Un bouffon, jadis sur la scène,
Avec tant d'art contrefaisait
Le cri d'un cochon de lait,
Qu'à Rome comme un phénomène
Tout le monde le regardait.
La salle tous les jours d'amateurs était pleine :
D'un si rare talent chacun était surpris ;
On en parlait partout, on ne pouvait s'en taire,
Et Rome sur ce point ressemblait à Paris.
Un jour un paysan s'adressant au parterre,
Dit : Cet homme ne fait rien de bien surprenant,
Et demain, devant vous, je veux en faire autant.
Du public curieux ne trompant point l'attente,
Comme il l'avait promis le drôle se présente.
On s'égaya d'abord, en voyant ce lourdaud
Le corps enveloppé d'un très-ample manteau.
Mais sous son balandras, notre malin compère
Cachait adroitement l'instrument nécessaire.
Le public, dira-t-on, aurait dû cependant
Se douter du motif d'un tel accoutrement.
Il ne s'en douta point ; comme à son ordinaire,
Il fut tout bonnement la dupe de l'affaire ;
Sans se formaliser il prête attention.
Du cochon qu'il cachait rustaud tire l'oreille ;
Aussitôt l'animal entame sa chanson,
Criant comme un perdu, s'en acquitte à merveille.
Mais au lieu d'applaudir, on siffle notre acteur.
Le boufson sait lui seul imiter la nature ;
Ce rustre n'est, dit-on, qu'une caricature ;
Il faut jeter dehors cet impudent farceur.

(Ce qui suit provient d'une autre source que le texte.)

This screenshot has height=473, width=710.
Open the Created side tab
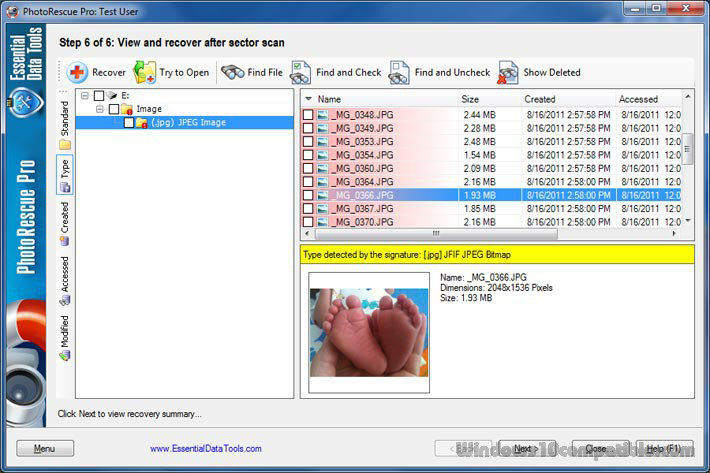coord(65,223)
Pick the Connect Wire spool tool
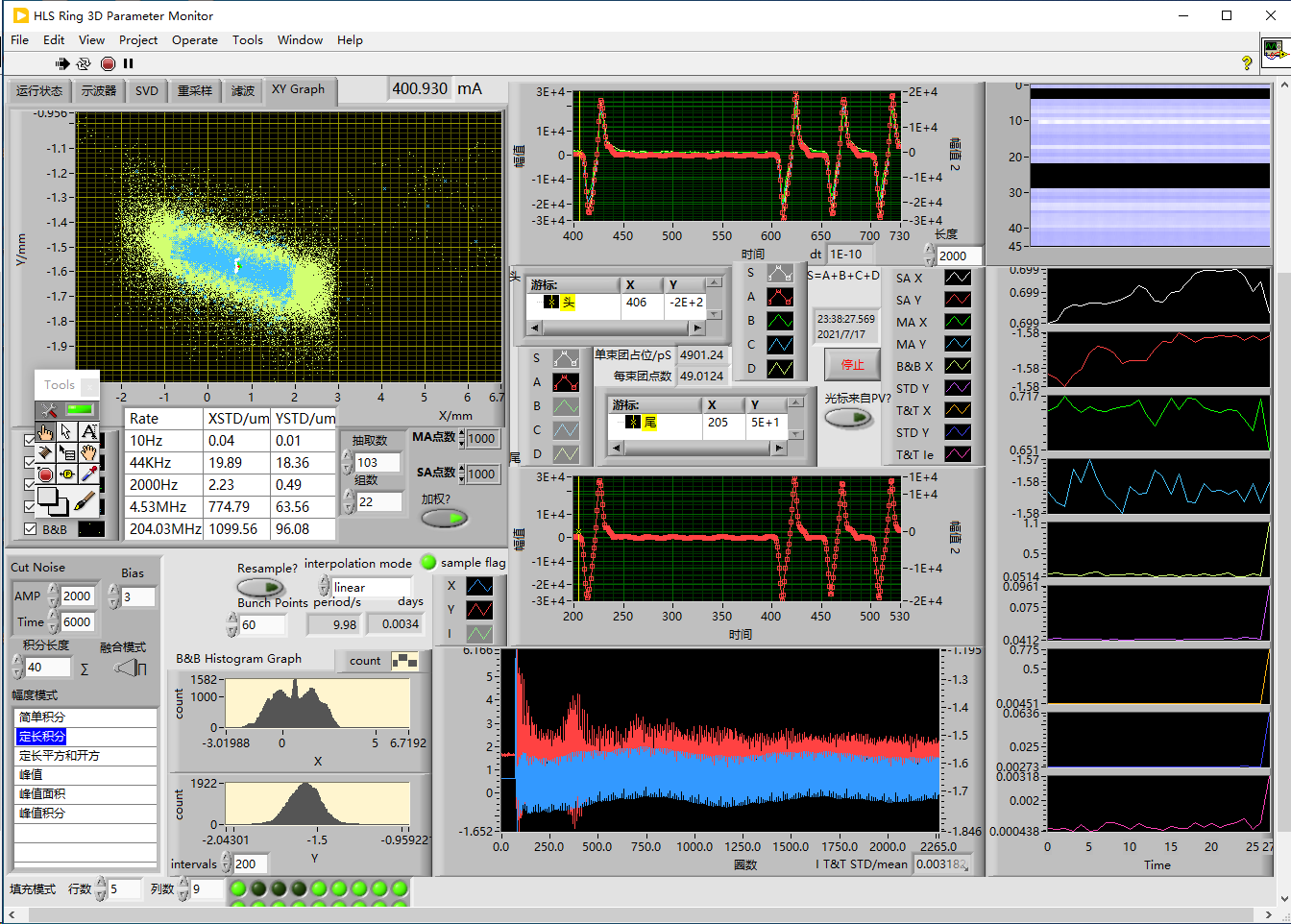The image size is (1291, 924). tap(45, 452)
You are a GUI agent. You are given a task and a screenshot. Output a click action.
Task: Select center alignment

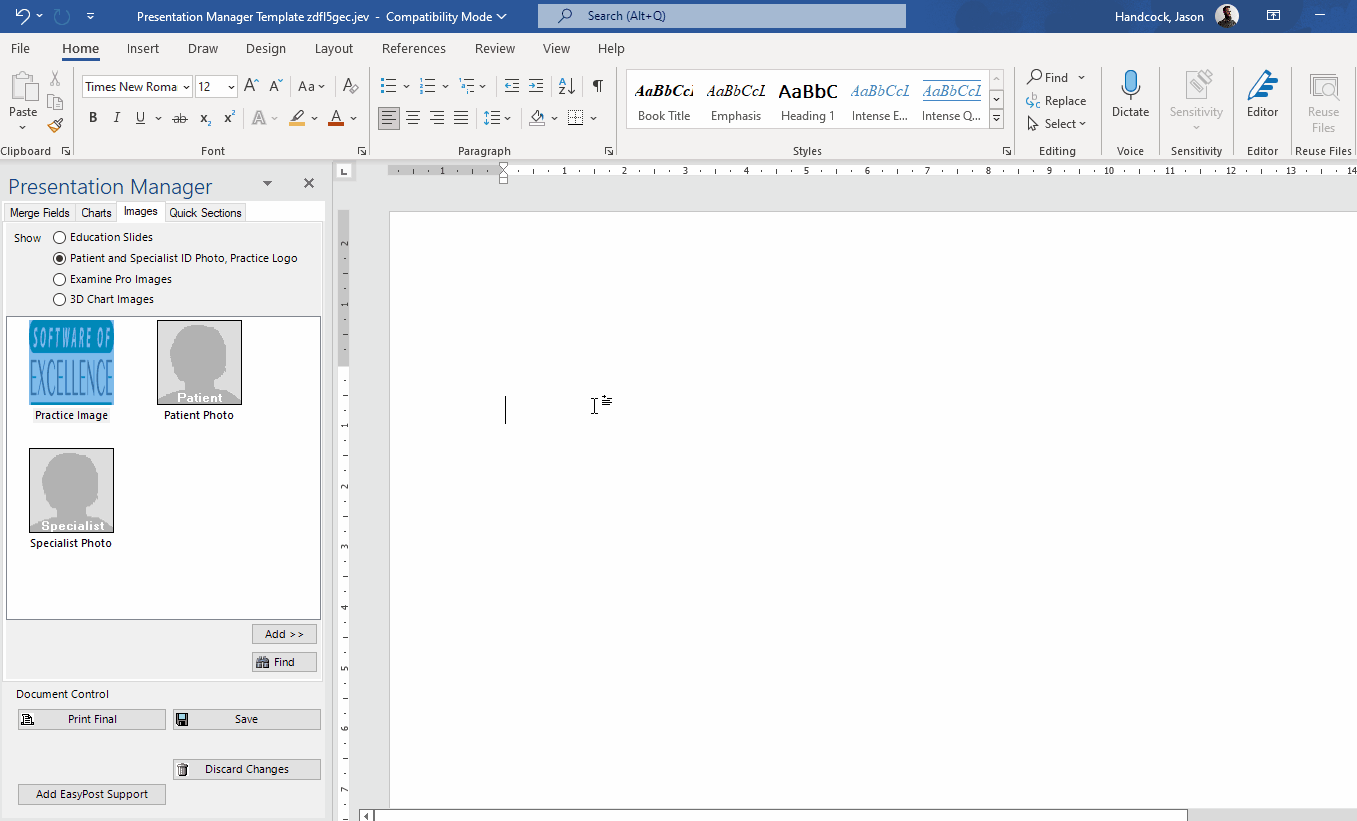412,117
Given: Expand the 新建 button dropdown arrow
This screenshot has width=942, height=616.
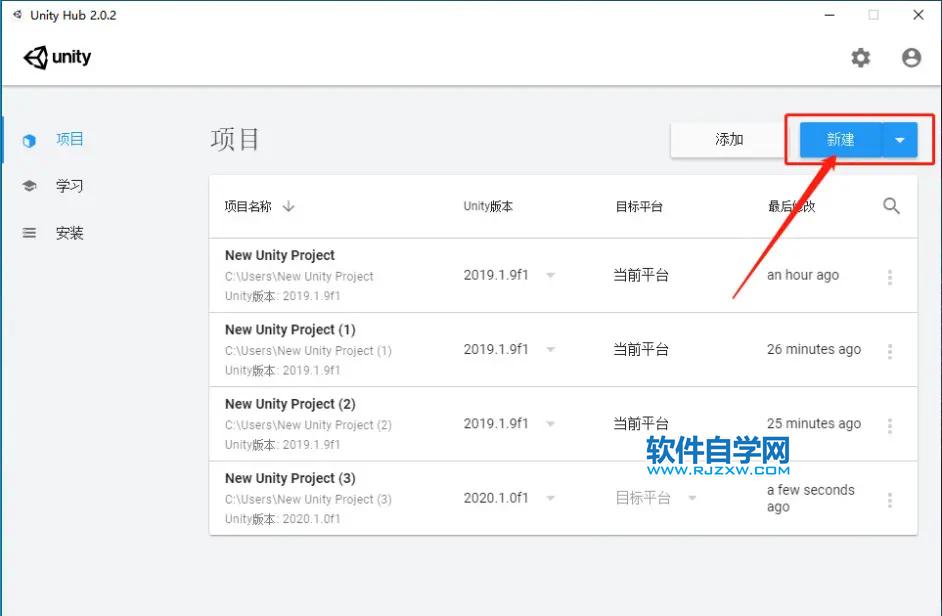Looking at the screenshot, I should 899,141.
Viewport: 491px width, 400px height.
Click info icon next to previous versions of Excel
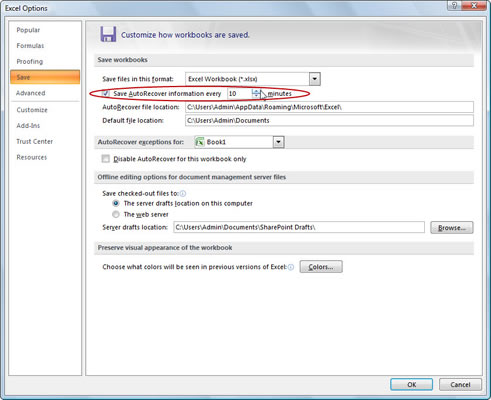point(291,267)
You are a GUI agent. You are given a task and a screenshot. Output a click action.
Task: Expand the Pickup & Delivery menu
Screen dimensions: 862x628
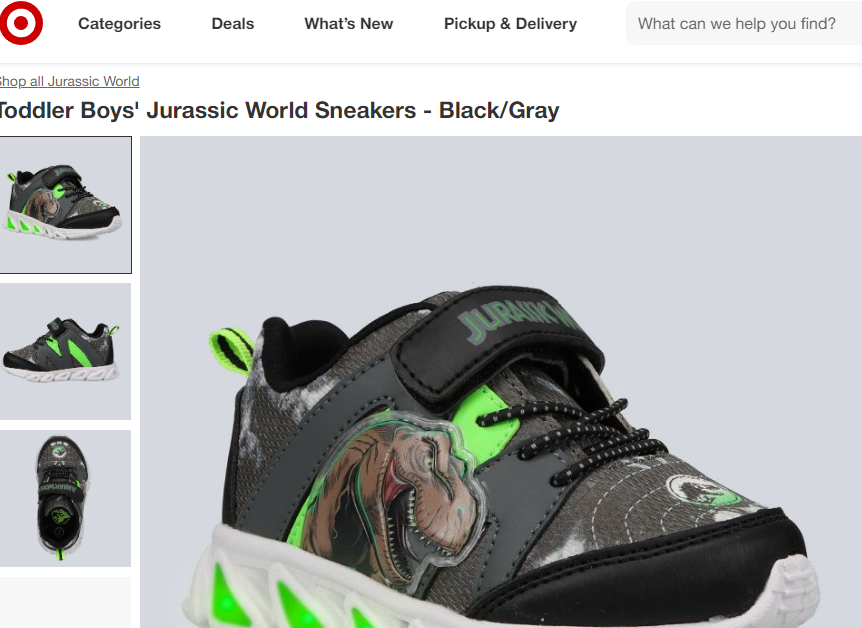pos(510,24)
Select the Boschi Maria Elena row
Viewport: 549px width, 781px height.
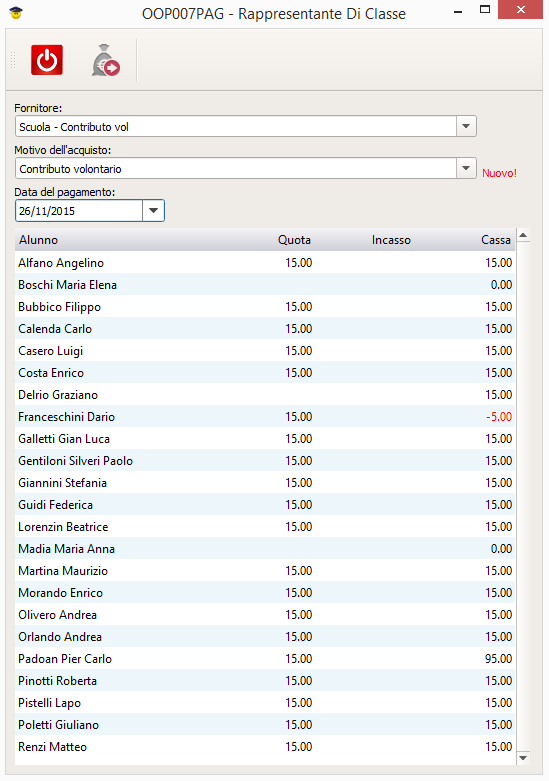coord(265,284)
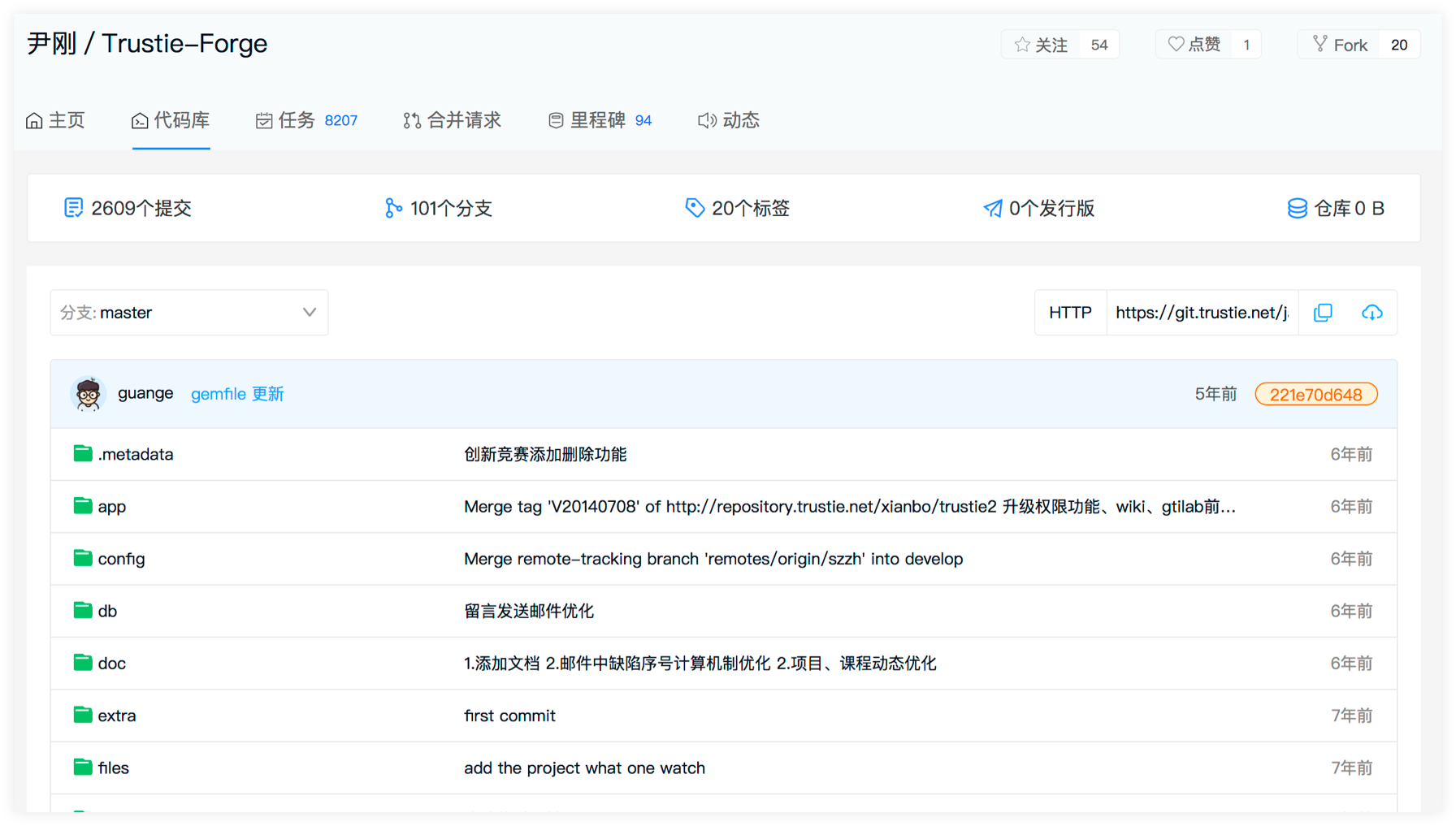The image size is (1456, 826).
Task: View the 0 releases page
Action: pos(1039,209)
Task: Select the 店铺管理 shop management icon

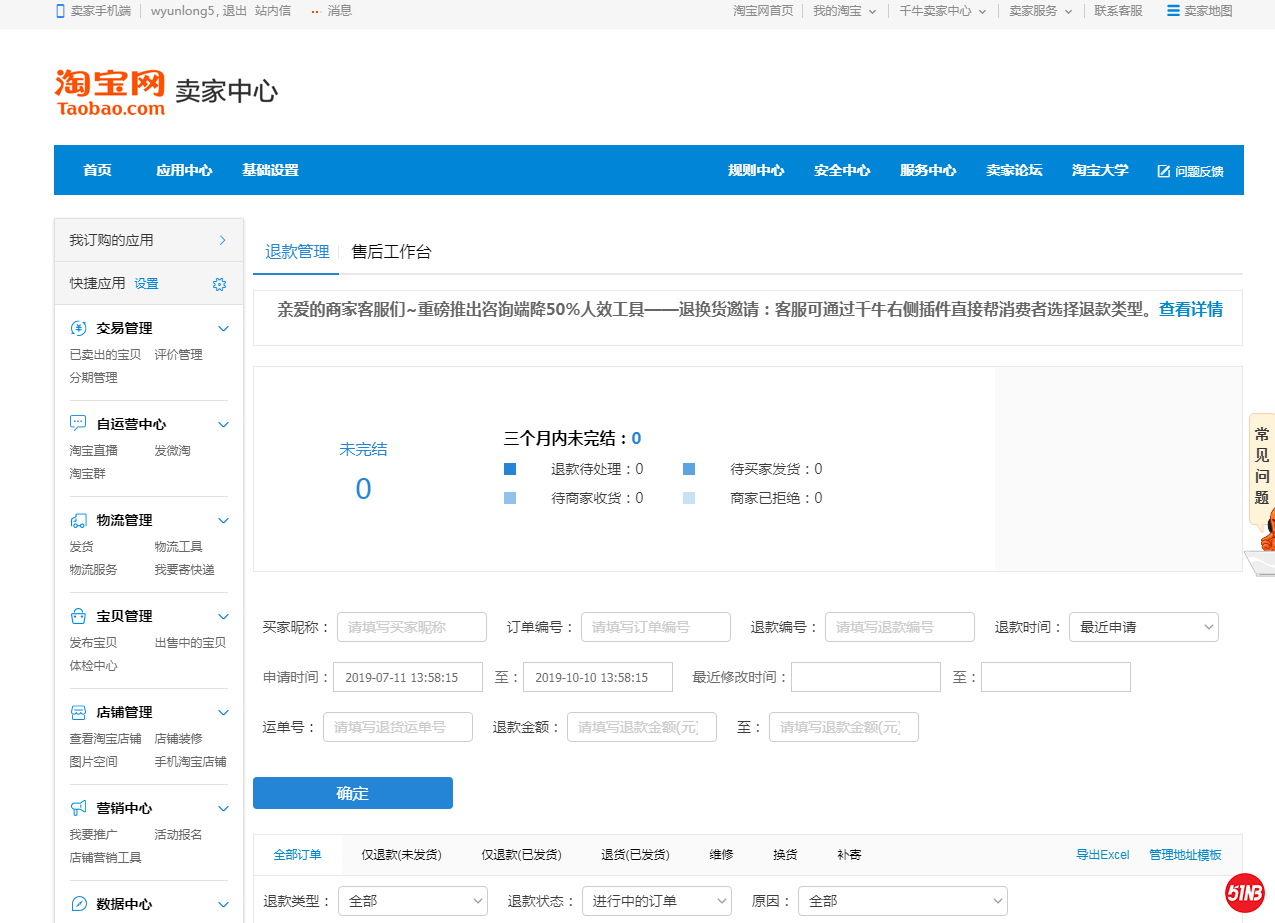Action: pyautogui.click(x=78, y=711)
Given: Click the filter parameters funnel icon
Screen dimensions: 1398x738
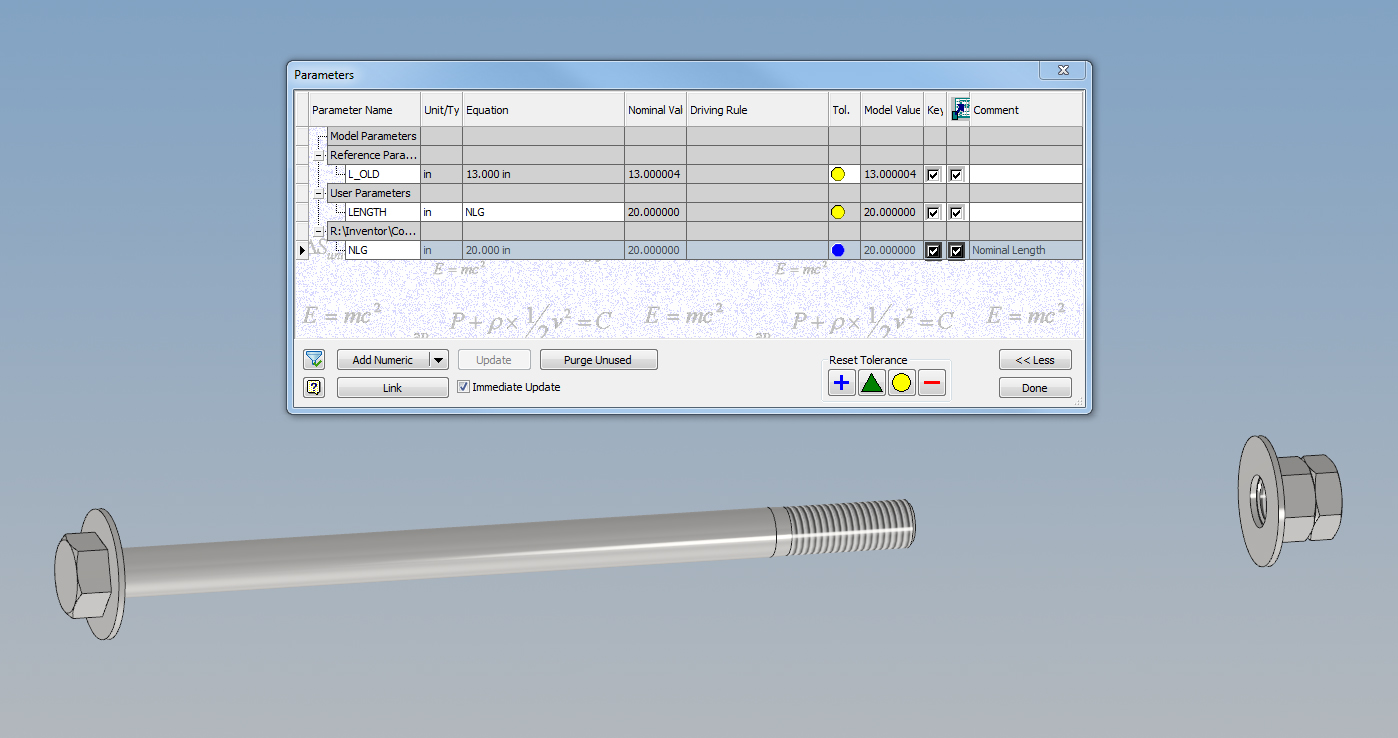Looking at the screenshot, I should pos(314,359).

Comme chacun parlait à ne pouvair s'entendre,
D'un pareil jugement rustaud, pour se défendre,
De dessous le manteau retire le cochon,
Lui fait à découvert répéter sa chanson.
Nos juges, tout confus, et ne sachant que dire,
Se trouvèrent forcés à leurs dépens de rire.
Hélas ! le temps passé ressemble au temps présent,
Et la prévention toujours a trompé l'homme ;
Aujourd'hui dans Paris, comme autrefois dans Rome,
On juge sous nos yeux aussi bizarrement.